Stored data entries:
>>>>>
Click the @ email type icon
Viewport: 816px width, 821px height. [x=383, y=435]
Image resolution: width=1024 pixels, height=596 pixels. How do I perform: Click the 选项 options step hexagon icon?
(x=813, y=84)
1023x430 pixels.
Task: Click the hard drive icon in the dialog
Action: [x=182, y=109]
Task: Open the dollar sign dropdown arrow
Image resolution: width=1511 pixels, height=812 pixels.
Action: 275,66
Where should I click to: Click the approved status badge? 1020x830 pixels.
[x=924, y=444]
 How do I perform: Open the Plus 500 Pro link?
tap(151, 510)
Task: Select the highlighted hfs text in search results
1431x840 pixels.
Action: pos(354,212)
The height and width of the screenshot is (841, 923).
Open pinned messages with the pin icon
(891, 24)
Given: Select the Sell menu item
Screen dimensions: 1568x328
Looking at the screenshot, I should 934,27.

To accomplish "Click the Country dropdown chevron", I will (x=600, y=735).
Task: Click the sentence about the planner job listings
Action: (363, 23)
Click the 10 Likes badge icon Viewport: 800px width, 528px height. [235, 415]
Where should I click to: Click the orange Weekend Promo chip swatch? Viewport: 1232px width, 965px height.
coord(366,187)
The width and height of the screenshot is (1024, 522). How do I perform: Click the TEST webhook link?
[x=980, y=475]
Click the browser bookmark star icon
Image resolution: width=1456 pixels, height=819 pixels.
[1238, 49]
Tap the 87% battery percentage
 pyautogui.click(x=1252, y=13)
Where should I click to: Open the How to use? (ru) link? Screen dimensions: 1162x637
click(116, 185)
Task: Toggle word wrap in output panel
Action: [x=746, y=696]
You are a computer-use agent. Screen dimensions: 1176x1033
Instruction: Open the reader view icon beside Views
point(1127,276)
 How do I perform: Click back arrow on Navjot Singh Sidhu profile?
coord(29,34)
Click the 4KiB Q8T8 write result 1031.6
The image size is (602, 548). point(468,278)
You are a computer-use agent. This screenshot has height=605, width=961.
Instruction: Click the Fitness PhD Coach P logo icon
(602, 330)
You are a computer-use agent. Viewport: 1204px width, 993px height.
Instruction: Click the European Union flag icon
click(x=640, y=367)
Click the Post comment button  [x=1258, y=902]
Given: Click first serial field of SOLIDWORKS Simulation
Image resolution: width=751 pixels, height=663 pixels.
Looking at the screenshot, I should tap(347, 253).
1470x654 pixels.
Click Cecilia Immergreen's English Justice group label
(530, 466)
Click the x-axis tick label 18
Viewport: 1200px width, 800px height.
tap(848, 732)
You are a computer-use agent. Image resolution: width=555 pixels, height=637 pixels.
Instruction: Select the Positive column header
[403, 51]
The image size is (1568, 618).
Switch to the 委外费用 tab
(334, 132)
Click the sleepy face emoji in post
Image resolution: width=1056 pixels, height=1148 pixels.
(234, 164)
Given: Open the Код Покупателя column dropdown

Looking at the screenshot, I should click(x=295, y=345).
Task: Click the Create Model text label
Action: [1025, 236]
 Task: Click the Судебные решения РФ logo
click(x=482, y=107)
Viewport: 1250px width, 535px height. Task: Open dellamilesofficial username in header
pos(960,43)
<<<<<
**Task prompt:** Within the entries, find all lines holding "computer" and copy each one.

**Your response:**
You are a computer-use agent. Screen dimensions: 1176x1033
You are a computer-use agent. This screenshot has height=605, width=961.
You are a computer-use agent. Viewport: 1204px width, 993px height.
You are a computer-use agent. Image resolution: width=555 pixels, height=637 pixels.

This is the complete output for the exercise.